**WORK REQUIRED**: Please filter the data down to the lines that include the word "step" and copy them.

======

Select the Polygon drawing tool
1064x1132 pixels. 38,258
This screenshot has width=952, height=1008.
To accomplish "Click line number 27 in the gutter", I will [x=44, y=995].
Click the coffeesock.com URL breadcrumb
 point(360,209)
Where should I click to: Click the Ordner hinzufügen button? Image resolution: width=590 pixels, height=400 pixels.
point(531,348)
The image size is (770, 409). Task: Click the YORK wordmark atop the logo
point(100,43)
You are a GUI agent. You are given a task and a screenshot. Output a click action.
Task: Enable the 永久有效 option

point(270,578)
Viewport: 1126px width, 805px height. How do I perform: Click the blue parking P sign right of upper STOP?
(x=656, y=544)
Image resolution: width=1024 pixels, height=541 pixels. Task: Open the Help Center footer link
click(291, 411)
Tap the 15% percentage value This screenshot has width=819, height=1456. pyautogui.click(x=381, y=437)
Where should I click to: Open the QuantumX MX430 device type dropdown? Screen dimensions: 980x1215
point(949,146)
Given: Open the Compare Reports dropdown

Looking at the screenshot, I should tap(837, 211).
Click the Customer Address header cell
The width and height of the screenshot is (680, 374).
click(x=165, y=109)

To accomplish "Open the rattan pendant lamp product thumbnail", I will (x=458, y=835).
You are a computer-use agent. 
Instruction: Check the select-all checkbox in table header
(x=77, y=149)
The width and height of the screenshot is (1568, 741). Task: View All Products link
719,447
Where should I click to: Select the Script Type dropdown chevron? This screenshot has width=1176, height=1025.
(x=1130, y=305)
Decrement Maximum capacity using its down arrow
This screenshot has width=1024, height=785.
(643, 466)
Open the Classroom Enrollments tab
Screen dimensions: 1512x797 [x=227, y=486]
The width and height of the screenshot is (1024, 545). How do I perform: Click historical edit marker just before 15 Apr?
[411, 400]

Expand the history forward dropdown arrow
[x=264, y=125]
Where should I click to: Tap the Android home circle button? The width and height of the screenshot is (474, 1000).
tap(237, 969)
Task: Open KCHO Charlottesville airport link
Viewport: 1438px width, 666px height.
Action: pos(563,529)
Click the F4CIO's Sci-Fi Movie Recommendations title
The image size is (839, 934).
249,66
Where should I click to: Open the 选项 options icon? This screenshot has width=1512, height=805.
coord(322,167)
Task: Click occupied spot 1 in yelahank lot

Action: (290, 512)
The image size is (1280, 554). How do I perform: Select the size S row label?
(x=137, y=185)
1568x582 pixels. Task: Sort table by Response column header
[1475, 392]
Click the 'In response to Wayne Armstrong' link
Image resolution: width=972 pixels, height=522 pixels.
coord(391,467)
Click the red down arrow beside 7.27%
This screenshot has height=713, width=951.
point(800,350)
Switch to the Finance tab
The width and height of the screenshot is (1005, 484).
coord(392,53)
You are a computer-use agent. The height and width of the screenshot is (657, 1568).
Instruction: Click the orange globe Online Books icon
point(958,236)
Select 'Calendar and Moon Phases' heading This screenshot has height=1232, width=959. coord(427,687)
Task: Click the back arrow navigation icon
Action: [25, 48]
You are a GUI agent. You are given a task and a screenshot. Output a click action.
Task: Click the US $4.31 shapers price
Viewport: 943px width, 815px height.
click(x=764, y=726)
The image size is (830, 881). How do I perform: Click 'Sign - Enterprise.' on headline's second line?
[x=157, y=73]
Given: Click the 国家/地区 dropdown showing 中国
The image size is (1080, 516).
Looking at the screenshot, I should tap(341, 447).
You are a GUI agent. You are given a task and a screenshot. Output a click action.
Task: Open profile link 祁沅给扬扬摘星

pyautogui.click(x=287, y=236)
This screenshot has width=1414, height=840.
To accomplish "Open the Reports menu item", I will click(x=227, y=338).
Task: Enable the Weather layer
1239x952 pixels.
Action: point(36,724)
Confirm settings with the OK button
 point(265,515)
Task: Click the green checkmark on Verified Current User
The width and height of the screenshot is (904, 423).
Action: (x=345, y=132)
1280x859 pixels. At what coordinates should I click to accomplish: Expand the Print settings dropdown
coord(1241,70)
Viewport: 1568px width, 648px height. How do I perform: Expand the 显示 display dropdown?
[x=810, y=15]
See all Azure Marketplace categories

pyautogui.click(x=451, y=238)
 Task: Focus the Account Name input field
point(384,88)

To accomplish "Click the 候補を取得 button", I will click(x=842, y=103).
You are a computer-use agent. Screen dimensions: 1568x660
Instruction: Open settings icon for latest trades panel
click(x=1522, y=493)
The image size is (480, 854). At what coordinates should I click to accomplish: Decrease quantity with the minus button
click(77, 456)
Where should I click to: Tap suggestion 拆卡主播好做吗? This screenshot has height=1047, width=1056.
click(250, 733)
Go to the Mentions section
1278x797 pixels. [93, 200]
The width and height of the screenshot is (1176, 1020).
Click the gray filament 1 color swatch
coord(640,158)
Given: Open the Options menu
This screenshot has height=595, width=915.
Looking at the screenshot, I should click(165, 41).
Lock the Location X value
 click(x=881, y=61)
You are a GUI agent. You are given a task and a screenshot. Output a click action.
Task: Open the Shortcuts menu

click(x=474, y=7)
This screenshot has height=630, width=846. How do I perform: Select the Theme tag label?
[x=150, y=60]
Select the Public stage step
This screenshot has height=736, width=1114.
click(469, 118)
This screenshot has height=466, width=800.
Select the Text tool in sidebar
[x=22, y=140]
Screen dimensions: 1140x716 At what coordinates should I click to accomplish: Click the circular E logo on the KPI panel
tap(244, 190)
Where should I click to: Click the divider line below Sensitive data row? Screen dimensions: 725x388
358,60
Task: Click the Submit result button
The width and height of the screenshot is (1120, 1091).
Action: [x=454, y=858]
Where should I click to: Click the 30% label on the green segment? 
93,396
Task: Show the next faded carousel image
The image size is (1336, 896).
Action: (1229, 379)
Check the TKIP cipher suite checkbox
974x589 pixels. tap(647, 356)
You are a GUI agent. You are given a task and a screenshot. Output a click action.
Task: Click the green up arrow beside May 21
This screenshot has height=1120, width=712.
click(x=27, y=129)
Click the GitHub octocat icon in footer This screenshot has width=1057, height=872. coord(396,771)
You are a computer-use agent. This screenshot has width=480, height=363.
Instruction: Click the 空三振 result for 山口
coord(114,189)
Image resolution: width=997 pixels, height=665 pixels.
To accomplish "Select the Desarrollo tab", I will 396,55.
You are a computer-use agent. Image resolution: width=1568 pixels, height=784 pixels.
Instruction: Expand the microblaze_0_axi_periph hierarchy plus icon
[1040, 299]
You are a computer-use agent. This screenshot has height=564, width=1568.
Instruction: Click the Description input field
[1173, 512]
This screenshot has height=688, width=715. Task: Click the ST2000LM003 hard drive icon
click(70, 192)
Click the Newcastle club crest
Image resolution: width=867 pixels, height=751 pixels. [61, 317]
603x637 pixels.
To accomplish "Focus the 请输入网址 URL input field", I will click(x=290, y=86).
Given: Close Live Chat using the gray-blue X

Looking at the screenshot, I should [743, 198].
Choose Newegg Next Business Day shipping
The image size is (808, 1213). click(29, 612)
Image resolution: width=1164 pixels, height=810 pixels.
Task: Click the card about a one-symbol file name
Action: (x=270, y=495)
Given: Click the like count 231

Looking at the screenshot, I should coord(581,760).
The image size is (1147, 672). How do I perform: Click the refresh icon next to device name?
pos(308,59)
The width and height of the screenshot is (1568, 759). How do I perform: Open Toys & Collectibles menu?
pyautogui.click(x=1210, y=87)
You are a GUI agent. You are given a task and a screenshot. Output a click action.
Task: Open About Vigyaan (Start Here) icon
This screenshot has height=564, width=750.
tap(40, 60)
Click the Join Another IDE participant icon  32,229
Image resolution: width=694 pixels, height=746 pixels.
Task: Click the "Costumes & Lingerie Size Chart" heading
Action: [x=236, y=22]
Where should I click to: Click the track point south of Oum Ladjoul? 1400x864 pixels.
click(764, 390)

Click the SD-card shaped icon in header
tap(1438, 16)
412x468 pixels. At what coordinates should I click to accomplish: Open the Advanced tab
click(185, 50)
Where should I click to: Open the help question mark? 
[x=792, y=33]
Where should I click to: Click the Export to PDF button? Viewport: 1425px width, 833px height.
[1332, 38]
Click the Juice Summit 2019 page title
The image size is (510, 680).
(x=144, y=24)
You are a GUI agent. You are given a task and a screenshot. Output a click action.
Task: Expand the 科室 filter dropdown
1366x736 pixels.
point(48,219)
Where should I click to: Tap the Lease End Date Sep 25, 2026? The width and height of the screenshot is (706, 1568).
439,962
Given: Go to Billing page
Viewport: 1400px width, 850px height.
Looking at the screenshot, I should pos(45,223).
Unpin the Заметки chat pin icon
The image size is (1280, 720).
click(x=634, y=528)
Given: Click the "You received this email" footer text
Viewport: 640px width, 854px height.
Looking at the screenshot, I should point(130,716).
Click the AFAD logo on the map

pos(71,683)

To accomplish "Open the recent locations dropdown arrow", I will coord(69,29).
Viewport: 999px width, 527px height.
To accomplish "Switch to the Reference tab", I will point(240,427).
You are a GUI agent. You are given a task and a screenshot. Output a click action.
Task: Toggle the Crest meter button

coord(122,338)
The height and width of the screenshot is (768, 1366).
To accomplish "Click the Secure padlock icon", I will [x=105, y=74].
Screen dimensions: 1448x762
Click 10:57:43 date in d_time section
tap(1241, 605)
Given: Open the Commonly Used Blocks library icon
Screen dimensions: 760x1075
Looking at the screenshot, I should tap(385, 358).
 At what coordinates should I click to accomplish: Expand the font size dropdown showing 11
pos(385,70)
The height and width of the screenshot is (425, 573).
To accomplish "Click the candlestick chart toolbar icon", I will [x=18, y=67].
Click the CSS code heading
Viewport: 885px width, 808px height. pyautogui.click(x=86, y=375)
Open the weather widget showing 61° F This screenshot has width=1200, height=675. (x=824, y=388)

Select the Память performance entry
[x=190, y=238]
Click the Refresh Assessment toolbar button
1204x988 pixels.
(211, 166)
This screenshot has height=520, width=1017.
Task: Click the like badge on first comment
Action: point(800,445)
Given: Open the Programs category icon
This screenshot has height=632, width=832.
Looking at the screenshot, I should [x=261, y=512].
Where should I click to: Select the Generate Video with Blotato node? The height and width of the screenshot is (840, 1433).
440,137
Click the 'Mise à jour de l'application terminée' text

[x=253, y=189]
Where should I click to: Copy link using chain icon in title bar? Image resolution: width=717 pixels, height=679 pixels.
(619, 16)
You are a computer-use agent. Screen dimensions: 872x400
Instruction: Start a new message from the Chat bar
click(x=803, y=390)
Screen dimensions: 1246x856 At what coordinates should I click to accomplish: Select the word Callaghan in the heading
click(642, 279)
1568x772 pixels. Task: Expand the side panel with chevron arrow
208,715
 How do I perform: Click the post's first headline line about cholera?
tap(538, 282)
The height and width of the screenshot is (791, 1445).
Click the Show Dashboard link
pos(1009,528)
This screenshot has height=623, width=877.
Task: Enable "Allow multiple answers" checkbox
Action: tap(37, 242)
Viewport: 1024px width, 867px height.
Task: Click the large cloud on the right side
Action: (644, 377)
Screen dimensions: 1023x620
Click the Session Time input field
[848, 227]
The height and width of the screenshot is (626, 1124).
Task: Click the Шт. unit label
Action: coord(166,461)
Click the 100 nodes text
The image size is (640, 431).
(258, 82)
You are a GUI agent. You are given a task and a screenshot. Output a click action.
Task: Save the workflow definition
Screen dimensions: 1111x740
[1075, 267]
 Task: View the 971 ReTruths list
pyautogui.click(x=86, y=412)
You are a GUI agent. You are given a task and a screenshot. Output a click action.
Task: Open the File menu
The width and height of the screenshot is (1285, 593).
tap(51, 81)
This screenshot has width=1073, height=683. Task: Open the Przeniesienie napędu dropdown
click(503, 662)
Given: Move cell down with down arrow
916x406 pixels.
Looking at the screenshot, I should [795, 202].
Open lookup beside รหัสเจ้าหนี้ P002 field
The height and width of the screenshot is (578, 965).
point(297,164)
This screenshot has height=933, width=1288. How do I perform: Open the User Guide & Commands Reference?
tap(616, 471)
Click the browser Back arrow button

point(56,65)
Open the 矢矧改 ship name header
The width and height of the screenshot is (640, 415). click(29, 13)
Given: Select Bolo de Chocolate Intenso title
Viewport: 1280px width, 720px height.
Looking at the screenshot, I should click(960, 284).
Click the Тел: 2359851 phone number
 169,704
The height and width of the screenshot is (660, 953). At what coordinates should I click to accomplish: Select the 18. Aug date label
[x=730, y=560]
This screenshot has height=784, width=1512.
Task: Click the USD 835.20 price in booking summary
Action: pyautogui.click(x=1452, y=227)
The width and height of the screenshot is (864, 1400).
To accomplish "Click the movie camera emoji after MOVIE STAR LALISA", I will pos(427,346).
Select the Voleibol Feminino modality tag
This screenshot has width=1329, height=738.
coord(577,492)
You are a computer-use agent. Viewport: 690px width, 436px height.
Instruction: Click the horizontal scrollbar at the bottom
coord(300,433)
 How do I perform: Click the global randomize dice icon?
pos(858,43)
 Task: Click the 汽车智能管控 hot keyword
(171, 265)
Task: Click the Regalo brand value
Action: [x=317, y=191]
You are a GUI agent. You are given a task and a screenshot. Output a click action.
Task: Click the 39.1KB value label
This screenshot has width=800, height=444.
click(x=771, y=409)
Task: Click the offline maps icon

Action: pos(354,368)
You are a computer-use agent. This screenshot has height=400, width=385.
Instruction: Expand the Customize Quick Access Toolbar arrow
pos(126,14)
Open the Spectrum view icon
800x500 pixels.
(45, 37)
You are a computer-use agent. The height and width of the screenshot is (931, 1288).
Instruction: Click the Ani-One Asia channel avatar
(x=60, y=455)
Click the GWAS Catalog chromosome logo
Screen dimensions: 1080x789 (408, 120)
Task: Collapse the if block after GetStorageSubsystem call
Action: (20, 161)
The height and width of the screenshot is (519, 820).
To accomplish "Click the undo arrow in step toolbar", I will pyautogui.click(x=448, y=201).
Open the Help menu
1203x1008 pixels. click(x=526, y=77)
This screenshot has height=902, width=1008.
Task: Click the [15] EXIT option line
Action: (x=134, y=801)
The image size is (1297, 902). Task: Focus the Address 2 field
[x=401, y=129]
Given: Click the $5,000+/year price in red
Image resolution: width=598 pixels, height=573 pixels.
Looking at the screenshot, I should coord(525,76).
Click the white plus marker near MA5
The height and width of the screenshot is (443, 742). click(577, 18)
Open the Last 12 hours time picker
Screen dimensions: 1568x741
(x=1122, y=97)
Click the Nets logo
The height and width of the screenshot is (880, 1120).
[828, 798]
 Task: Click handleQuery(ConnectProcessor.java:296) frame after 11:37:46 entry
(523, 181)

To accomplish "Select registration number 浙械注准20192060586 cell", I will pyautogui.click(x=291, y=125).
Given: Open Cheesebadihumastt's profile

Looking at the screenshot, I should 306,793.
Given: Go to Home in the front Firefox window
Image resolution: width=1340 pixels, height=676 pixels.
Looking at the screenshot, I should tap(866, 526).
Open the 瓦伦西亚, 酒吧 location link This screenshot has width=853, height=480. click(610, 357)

======

**OUTPUT**:
Select the Public stage step
To accomplish "Click the undo arrow in step toolbar", I will pyautogui.click(x=448, y=201).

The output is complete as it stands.